Nearly $9 million stolen from DeFi platform Crema Finance
Decentralized finance platform Crema Finance announced that it was hacked on Saturday and had about $8.8 million stolen during the attack.
The company said it is now working with law enforcement and blockchain security companies to trace the stolen funds. In total, the hackers stole 69,500 SOL, which is worth about $2.3 million and stablecoins worth about $6.5 million.
It sent a message to the hackers, offering them $800,000 in exchange for the return of the stolen funds.
“Your addresses on both Solana and Ethereum, have been blacklisted and all eyes are on you right now. You have 72h from now to consider becoming a white hat and keeping $800k as the bounty,” the company said in a note to the hacker.
“And transfer remaining funds back to our contract-update-authority address. Otherwise the police and legal force will officially get involved and there will be endless tracing waiting for you.”
Several blockchain security companies showed that the hacker conducted the exploit by uploading a malicious on-chain program which could then be used to deploy multiple flash loan attacks.
Flash loan attacks are when a hacker uses a fast, uncollateralized loan to target vulnerabilities in a project’s design.
Flash loan attacks have become one of the most popular ways hackers target DeFi platforms.

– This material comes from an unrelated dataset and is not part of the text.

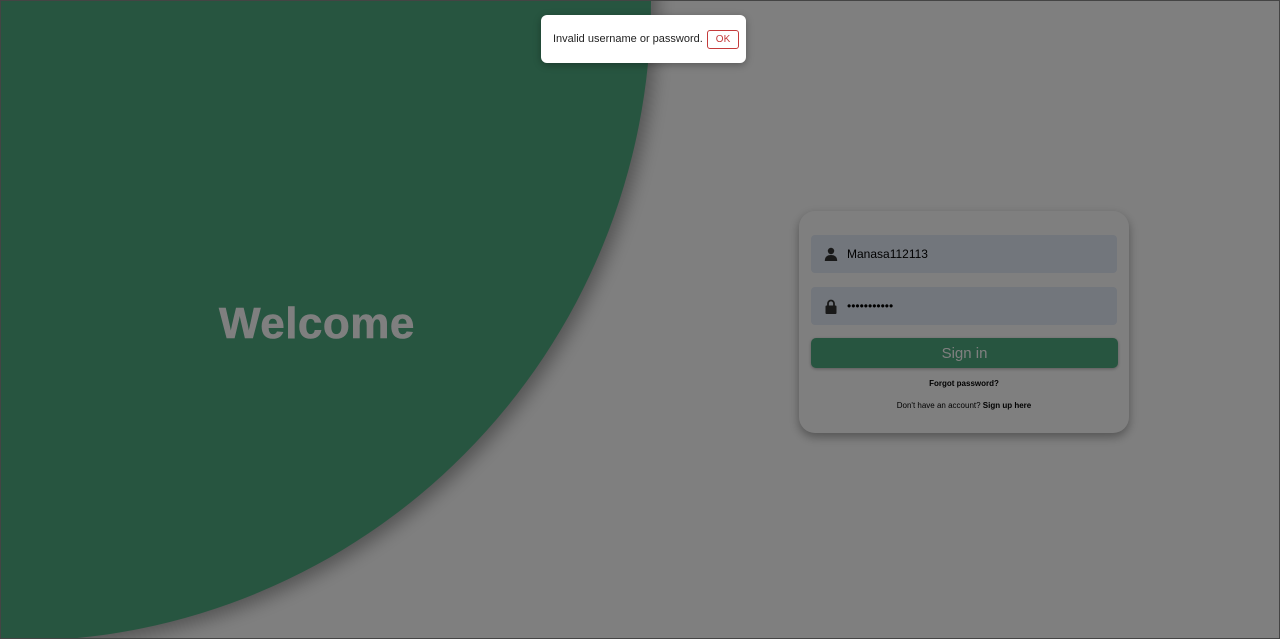 The height and width of the screenshot is (639, 1280). I want to click on alert-message: Invalid username or password., so click(628, 39).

In April, hackers stole $11.2 million worth of Binance Coin from DeFi platform Elephant Money.
Blockchain analysis firm Chainalysis said at least $2.2 billion was stolen from DeFi protocols in 2021. Last month, the Ronin Network announced that hackers stole more than $500 million worth of cryptocurrency, making it one of the largest attacks ever.
Ronghui Gu, co-founder of crypto security firm CertiK, told The Record that the flash loan attack used by the hacker in this incident was specific and surprising in many ways.
“This kind of complicated exploit highlights the constantly shifting frontier of crypto security,” Gu said.
“This is a reminder that hackers are always finding new ways to use old tricks, and for web3 to become a truly secure ecosystem, it requires both the web3 security industry and projects themselves to get better at anticipating, not just responding to, attacks.”